Higher Projected Deficit Could Lead To More Pain

The state of the MTA’s financial crisis continues to get worse by the day. Riders are expected to pay the ultimate price when the MTA’s doomsday scenario is officially enacted. However if things continue to progress in the current downward spiral, riders can expect even more fare increases or service cuts. As is usually the case, a lower than expected returns in tax revenue is to blame. William Neuman of the New York Times has more in this report:

An alarmingly sharp decline in state tax revenues could further undermine the finances of the Metropolitan Transportation Authority, according to a new projection made public on Monday. Combined with other recent forecasts of plummeting revenue, the data made it likely that, without a financial rescue from Albany, the authority might have to resort to additional service cuts or fare increases beyond the measures already proposed.

“What it suggests is that the M.T.A. will have to take additional actions in order to balance the budget,” said Gary Dellaverson, chief financial officer of the authority. He said that could include deeper service cuts or a second fare increase before the year is out, but he refused to give details of what was being considered.

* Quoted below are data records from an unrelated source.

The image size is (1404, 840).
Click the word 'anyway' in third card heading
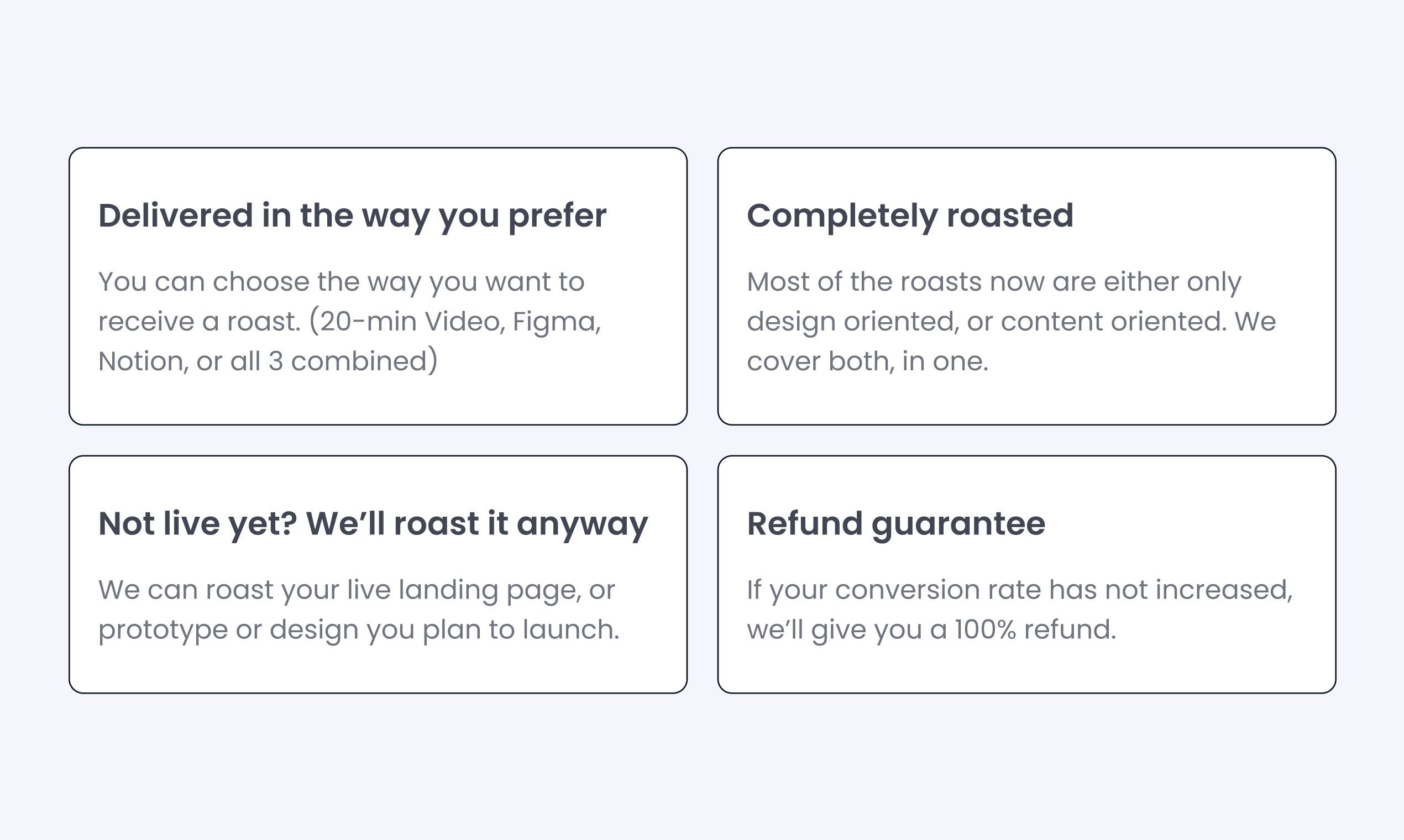[x=582, y=524]
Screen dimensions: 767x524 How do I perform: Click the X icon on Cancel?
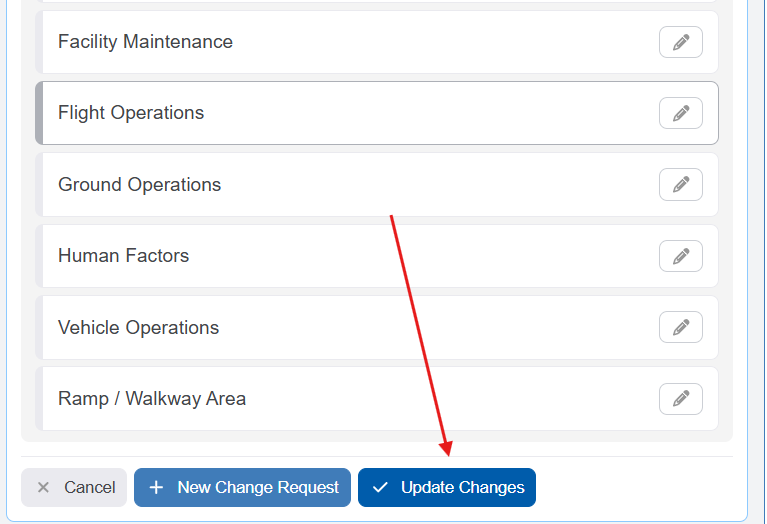coord(43,488)
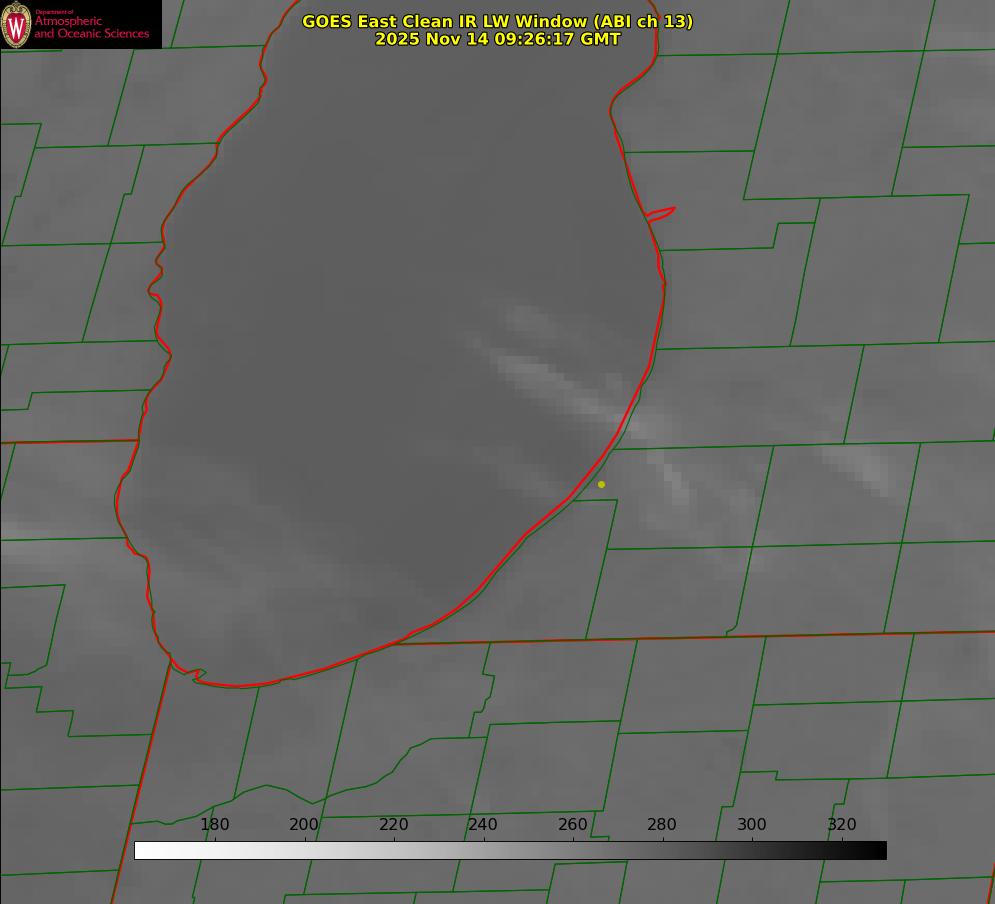
Task: Click the red spit outline on east shore
Action: (x=662, y=213)
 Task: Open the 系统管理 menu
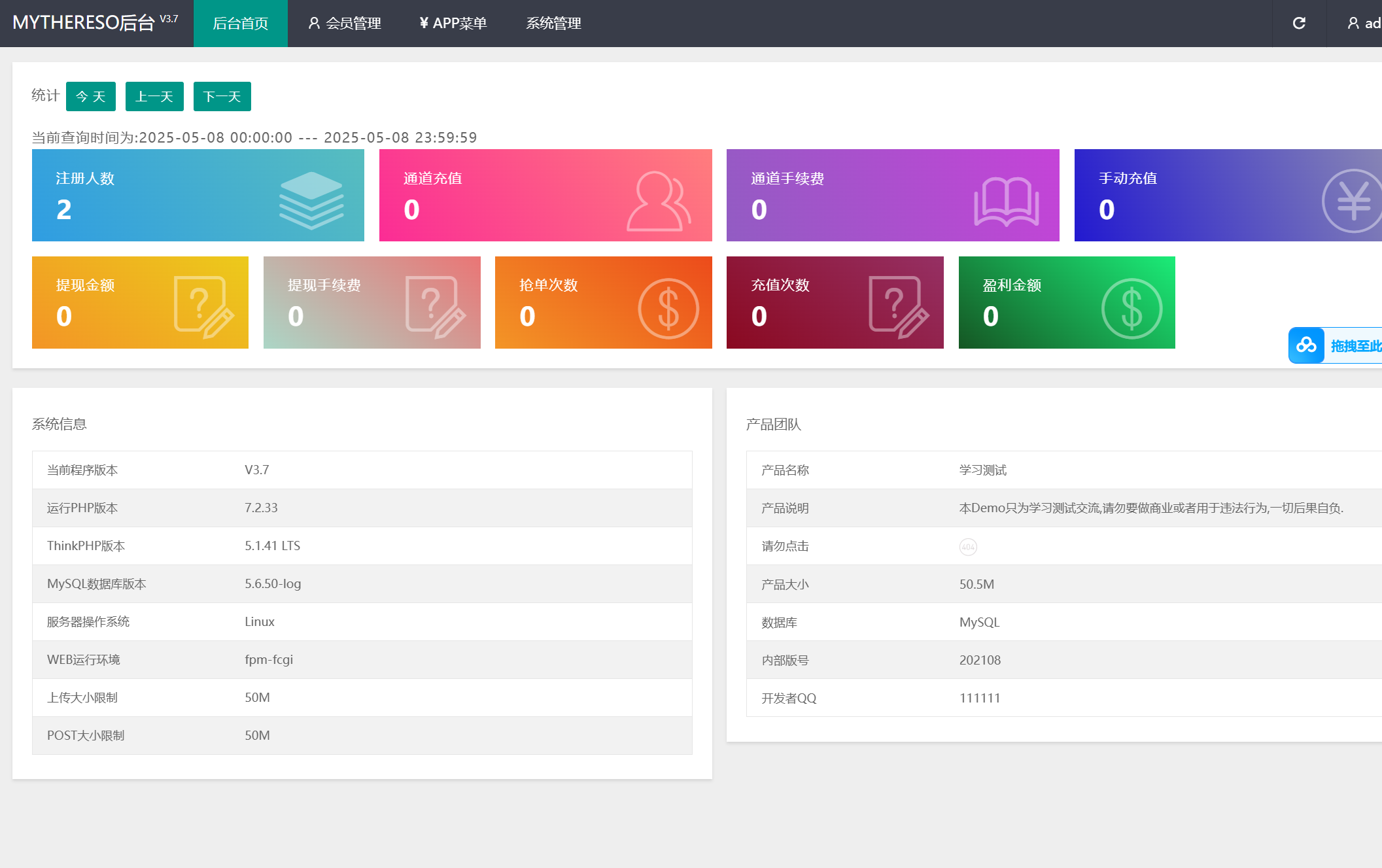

In the latest forecast, released Monday in materials for a coming bond sale, the authority said the state had informed the authority that it should expect a shortfall as large as $200 million in revenue this year from a basket of taxes dedicated to mass transit, including portions of the sales tax and a tax on corporate profits.

That is more than double what the authority projected in February when it tried to gauge how its tax revenues would be affected if the decline in the region’s economy became much worse. At that time it estimated that if the economy hit bottom, its dedicated state tax receipts could be down by as much as $82 million.

Making the picture even bleaker, the projected shortfall in dedicated taxes is in addition to a previously disclosed drop in revenue from taxes on real estate transfers and mortgages. For just the first three months of the year, those taxes were $123 million below the levels written into the authority’s budget.

Click here for the complete report.

Sometimes just reading or talking about this crisis gets to me. The thought of the MTA going bankrupt is a real possibility at this rate especially if Albany does not come up with a legitimate financial package. Do the lawmakers up there still think this is just the MTA portraying the boy who cried wolf? The facts are out in the open & it is clear that this is a serious crisis which needs a fix now. If Albany fails to act, the repercussions will be felt by millions for years to come.